**Extrait du document**:
'''

Lorsqu’une armée se laisse surprendre de telle sorte, qu’elle se trouve paralysée et dans l’impuissance absolue de tirer parti de ses dispositions et de ses moyens, l’effet de la surprise ne saurait être douteux. — La théorie ayant établi en axiome que, sur le champ de bataille, une attaque enveloppante conduit à un résultat plus considérable mais moins certain, chaque fois que l’on a à examiner une opération de cette nature, il faut tout d’abord se demander quel était le but que celui qui a ordonné l’opération s’est proposé d’atteindre en y recourant. En effet, s’il n’a agi ainsi qu’en vue de la grandeur du résultat, il a bien et légitimement choisi son moyen, tandis que, si, sans y être autorisé par des circonstances spéciales, il n’a cherché par là qu’à augmenter ses chances de succès, il a méconnu la nature même du procédé et commis une faute.

'''

**Données enregistrées**:

'''

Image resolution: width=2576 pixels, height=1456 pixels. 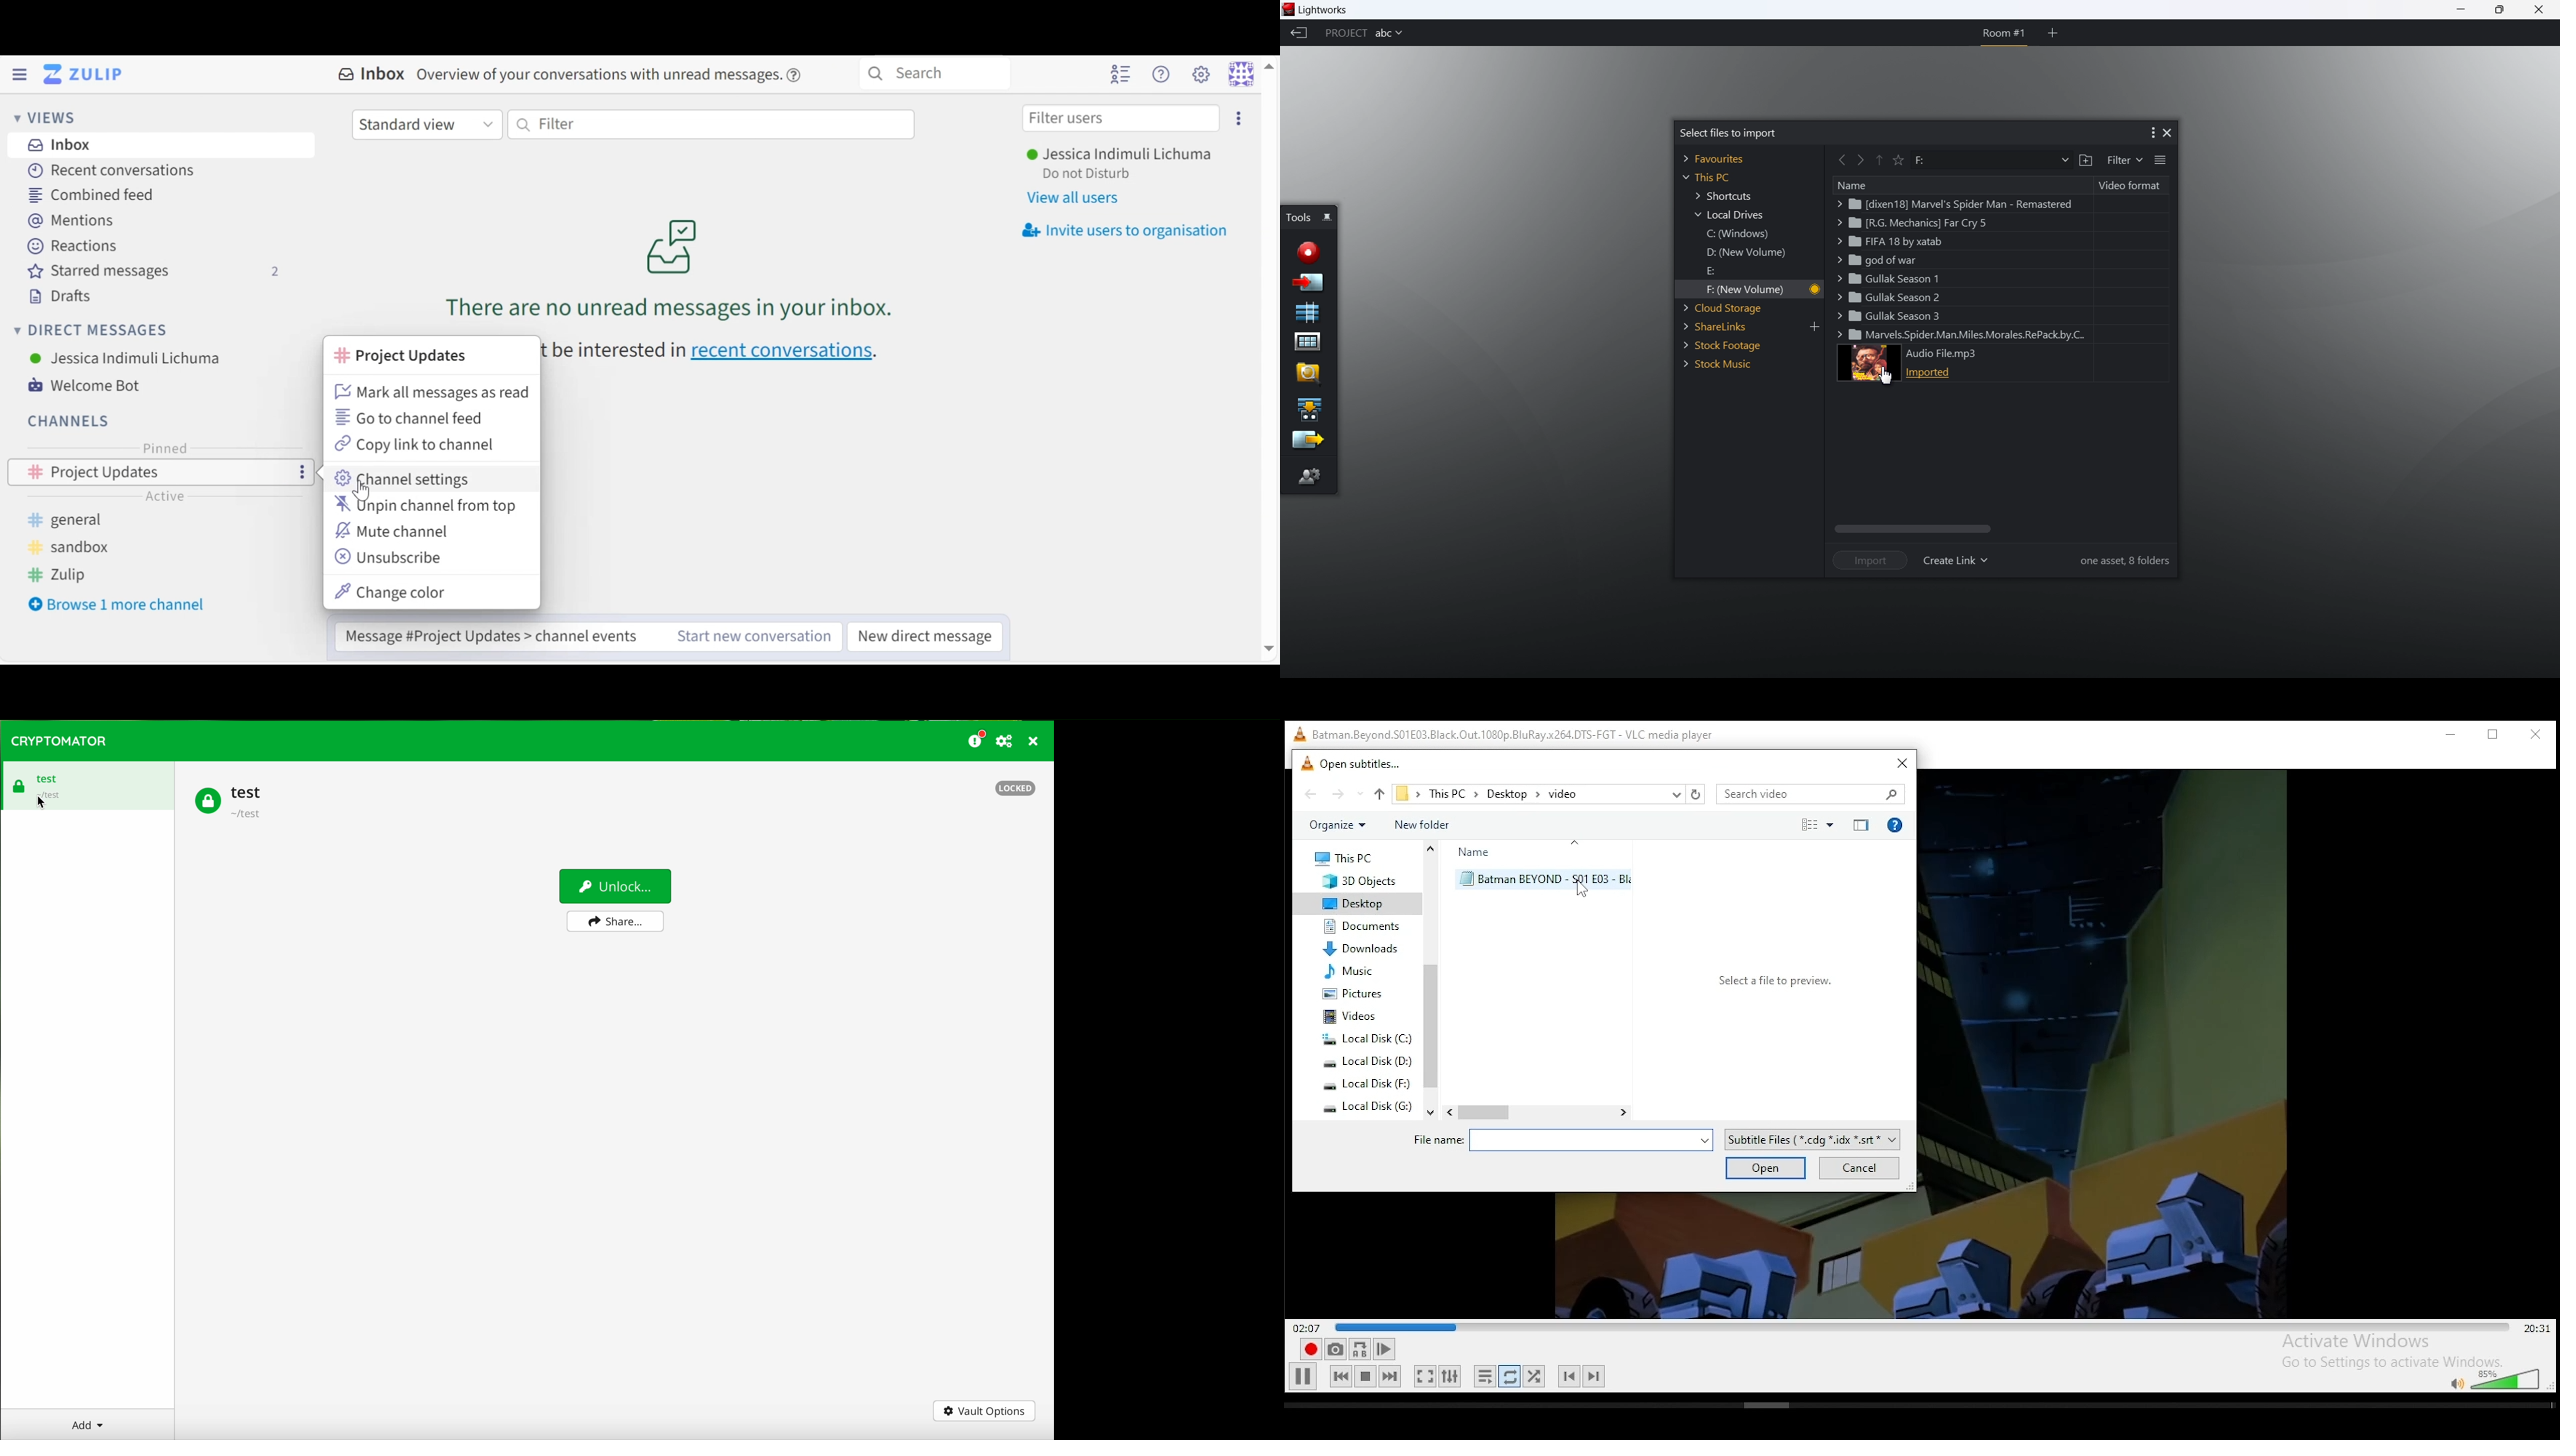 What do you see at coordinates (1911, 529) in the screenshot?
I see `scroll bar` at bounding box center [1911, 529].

'''

**Consignes**:
A: Recopiez, s'il vous plaît, tout ce qui va de "Lorsqu’une armée se" jusqu'à "commis une faute." dans l'extrait sur la surprise et l'attaque enveloppante.
B: D'après l'extrait, à quel résultat une attaque enveloppante conduit-elle sur le champ de bataille ?
Les données n'ont aucun rôle dans cet exercice.

**Exercice corrigé**:
A:
Lorsqu’une armée se laisse surprendre de telle sorte, qu’elle se trouve paralysée et dans l’impuissance absolue de tirer parti de ses dispositions et de ses moyens, l’effet de la surprise ne saurait être douteux. — La théorie ayant établi en axiome que, sur le champ de bataille, une attaque enveloppante conduit à un résultat plus considérable mais moins certain, chaque fois que l’on a à examiner une opération de cette nature, il faut tout d’abord se demander quel était le but que celui qui a ordonné l’opération s’est proposé d’atteindre en y recourant. En effet, s’il n’a agi ainsi qu’en vue de la grandeur du résultat, il a bien et légitimement choisi son moyen, tandis que, si, sans y être autorisé par des circonstances spéciales, il n’a cherché par là qu’à augmenter ses chances de succès, il a méconnu la nature même du procédé et commis une faute.

B: À un résultat plus considérable mais moins certain.